## [What is required]
Within the records, which lines hold the string "activity"? Report each one by copying it.

Dataset entries
■ ■ ■ ■ ■
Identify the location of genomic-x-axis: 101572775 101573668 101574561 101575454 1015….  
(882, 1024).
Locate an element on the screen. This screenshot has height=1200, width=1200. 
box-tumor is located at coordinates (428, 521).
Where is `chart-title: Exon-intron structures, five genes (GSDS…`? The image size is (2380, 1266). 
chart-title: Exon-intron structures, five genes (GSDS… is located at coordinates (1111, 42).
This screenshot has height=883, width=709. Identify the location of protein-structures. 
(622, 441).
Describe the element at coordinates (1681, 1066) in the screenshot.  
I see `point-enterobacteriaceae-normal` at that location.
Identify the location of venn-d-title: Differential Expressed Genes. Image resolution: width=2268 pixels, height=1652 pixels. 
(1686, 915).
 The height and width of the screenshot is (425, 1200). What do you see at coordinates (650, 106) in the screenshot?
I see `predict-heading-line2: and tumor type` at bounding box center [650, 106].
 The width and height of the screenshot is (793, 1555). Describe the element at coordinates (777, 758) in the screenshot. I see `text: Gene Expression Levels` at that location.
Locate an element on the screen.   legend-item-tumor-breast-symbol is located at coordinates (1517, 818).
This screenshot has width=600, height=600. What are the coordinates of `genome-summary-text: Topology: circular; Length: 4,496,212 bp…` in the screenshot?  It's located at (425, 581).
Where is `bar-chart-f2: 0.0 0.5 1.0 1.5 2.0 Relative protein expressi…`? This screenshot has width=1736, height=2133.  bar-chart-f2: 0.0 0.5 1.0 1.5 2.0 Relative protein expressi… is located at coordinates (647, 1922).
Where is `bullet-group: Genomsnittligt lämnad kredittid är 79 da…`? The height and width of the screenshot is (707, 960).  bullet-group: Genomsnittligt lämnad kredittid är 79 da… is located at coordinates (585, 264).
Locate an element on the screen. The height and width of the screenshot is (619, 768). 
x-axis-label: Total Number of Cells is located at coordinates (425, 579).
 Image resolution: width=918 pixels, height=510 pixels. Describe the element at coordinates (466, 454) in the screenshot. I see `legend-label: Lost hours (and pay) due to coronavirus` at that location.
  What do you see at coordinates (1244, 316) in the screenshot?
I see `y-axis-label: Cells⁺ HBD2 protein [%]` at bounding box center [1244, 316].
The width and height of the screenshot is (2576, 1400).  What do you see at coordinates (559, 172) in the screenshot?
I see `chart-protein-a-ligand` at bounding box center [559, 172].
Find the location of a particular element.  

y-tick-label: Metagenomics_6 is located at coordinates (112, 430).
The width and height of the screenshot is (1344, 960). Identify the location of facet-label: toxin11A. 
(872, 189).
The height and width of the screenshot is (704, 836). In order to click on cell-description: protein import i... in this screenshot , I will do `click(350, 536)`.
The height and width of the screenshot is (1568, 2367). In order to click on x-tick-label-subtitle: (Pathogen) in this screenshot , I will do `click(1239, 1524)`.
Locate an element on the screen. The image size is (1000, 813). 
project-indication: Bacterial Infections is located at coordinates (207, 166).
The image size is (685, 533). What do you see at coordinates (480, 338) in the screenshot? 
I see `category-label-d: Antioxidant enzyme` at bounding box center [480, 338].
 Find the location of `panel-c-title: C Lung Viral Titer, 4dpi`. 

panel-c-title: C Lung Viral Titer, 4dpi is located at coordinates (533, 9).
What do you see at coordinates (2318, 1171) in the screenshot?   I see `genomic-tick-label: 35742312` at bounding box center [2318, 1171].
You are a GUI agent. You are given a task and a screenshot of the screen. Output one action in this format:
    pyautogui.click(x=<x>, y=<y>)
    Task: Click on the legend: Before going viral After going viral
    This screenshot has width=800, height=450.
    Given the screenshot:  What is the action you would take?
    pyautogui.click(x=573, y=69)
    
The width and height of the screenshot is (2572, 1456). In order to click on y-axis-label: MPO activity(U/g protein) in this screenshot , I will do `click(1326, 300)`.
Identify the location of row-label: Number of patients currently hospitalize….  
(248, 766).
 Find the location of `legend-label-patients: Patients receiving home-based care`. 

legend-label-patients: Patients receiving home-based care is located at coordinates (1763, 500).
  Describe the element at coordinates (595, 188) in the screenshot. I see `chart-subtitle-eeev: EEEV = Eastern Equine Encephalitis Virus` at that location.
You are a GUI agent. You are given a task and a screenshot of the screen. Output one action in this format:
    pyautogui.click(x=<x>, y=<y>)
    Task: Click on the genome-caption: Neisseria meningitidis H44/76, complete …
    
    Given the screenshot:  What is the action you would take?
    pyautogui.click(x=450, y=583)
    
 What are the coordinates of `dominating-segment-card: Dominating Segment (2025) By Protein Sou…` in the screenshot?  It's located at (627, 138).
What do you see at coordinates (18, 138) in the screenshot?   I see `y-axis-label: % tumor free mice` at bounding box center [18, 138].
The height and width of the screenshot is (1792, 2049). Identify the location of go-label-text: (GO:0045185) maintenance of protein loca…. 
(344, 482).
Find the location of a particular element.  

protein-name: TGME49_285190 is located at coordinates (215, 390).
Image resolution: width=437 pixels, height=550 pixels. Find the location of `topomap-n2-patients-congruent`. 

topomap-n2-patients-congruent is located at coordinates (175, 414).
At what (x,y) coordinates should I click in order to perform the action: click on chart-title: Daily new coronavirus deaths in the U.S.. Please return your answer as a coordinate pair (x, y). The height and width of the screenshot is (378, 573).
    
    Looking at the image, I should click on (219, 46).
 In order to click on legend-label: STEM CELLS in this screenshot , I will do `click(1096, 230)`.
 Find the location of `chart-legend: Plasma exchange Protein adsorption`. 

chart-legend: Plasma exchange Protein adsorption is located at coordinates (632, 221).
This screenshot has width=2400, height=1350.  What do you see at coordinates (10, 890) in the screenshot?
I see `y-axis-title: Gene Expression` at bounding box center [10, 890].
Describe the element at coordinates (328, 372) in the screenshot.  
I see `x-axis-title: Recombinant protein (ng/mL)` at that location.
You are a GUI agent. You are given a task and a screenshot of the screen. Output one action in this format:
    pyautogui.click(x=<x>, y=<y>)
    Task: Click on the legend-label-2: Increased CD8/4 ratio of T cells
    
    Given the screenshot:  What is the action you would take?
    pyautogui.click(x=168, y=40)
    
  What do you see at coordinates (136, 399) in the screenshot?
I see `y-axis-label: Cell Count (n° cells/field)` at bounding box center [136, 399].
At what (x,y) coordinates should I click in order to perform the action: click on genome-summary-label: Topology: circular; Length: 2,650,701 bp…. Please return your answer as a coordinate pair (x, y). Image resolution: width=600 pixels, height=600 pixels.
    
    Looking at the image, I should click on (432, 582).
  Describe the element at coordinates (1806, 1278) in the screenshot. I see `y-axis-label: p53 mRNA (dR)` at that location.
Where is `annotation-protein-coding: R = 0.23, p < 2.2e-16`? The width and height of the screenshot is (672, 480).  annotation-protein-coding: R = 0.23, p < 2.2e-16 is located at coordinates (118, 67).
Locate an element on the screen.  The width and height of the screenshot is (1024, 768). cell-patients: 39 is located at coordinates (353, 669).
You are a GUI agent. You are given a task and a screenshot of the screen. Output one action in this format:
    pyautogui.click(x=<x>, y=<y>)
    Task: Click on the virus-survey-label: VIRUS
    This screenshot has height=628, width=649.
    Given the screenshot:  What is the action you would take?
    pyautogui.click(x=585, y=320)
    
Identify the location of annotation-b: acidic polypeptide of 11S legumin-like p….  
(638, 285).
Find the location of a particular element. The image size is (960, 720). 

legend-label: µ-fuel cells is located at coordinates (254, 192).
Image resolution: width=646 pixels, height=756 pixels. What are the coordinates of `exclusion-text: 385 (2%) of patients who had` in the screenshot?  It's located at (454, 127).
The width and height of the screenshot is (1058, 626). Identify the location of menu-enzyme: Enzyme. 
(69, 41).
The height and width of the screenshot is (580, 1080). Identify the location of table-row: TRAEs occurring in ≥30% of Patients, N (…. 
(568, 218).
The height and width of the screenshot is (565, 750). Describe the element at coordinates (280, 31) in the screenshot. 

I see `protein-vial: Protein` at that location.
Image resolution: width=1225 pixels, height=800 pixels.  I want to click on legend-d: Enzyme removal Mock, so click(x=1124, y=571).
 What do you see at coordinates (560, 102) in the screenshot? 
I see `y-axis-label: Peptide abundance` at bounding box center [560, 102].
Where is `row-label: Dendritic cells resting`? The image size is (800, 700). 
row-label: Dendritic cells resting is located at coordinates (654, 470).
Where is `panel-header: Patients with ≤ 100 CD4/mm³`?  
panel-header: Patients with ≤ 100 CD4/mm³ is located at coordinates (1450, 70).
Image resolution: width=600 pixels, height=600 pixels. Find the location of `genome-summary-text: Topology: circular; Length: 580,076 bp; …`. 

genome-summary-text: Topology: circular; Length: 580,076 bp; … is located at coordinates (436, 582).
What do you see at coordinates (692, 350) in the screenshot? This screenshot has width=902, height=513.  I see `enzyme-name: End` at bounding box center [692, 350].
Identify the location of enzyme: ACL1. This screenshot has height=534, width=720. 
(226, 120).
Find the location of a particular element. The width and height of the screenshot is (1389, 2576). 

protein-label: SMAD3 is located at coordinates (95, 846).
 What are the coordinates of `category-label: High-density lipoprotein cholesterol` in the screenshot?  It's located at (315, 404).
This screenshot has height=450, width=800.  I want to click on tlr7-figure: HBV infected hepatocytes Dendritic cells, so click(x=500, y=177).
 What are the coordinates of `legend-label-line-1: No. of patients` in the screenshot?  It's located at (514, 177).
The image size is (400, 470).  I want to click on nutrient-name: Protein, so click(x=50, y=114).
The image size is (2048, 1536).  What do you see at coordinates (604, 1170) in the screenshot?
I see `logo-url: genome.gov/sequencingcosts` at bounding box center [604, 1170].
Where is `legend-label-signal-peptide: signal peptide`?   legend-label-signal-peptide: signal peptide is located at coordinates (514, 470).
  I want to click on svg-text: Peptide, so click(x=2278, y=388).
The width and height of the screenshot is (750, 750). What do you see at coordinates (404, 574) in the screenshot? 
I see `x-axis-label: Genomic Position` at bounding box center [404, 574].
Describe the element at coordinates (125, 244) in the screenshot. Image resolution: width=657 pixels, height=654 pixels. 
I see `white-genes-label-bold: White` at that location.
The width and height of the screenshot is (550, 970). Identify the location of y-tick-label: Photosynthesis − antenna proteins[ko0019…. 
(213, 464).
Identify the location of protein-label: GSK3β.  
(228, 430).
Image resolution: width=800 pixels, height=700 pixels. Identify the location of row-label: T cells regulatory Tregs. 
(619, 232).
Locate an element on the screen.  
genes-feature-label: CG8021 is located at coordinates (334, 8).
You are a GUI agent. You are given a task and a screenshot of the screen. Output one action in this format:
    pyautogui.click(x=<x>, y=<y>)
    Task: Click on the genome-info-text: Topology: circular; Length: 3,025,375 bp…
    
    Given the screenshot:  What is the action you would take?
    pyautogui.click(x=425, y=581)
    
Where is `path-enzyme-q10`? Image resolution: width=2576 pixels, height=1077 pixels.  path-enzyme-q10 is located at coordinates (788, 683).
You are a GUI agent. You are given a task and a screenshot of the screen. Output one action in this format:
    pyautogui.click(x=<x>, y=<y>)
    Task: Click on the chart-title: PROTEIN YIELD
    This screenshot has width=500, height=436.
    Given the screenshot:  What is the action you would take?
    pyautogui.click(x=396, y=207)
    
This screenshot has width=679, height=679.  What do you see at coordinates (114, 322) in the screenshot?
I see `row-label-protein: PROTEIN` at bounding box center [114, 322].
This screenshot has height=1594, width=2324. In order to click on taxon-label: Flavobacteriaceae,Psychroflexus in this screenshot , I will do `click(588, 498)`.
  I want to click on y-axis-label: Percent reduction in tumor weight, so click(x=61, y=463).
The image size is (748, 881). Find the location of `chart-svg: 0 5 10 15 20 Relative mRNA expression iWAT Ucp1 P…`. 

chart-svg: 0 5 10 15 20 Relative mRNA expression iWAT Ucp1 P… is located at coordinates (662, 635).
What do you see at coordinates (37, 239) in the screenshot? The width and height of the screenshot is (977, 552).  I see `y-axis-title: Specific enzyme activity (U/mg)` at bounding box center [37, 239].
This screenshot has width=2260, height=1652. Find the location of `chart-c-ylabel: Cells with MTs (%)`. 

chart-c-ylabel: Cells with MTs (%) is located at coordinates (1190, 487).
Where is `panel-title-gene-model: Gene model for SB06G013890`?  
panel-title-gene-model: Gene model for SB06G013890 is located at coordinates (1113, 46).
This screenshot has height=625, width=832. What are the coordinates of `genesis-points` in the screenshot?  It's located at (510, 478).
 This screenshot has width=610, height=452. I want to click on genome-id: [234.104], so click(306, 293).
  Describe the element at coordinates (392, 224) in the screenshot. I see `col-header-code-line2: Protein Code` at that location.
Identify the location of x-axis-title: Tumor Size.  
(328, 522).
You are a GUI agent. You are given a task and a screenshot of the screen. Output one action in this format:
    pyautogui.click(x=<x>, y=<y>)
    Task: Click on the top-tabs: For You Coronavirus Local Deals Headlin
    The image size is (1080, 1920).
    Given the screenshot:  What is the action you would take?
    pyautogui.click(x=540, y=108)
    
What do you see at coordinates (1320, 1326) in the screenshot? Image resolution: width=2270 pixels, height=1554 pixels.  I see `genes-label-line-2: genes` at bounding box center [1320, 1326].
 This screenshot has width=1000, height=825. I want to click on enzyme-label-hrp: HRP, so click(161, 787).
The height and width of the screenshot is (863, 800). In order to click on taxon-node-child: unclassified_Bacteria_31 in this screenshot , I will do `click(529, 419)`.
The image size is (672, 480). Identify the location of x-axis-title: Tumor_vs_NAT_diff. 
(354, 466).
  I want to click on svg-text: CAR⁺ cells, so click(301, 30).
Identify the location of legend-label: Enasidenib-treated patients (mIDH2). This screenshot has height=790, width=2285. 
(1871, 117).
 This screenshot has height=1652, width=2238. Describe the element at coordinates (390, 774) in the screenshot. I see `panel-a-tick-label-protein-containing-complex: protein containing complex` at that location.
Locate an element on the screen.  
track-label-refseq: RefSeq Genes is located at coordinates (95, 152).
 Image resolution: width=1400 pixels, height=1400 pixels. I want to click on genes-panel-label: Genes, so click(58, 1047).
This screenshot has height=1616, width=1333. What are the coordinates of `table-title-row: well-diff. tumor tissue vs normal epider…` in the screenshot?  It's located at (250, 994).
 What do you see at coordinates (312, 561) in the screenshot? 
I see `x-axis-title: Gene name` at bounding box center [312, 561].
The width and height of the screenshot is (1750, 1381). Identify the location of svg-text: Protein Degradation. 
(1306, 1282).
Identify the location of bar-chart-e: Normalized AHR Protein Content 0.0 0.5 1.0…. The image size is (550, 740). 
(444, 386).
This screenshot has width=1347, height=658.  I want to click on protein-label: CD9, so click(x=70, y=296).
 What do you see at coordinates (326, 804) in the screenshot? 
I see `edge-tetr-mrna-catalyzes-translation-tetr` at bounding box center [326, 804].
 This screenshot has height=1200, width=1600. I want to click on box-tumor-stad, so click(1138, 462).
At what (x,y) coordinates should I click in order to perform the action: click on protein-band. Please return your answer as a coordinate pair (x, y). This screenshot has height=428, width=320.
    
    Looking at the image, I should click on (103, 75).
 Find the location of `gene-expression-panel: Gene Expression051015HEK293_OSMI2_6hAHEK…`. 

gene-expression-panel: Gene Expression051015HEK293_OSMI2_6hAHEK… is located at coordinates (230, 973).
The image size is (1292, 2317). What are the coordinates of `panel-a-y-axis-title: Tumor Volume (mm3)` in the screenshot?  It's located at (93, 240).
■ ■ ■ ■ ■
## [Output below]
The width and height of the screenshot is (2572, 1456). In order to click on y-axis-label: MPO activity(U/g protein) in this screenshot , I will do `click(1326, 300)`.
What do you see at coordinates (37, 239) in the screenshot? The width and height of the screenshot is (977, 552).  I see `y-axis-title: Specific enzyme activity (U/mg)` at bounding box center [37, 239].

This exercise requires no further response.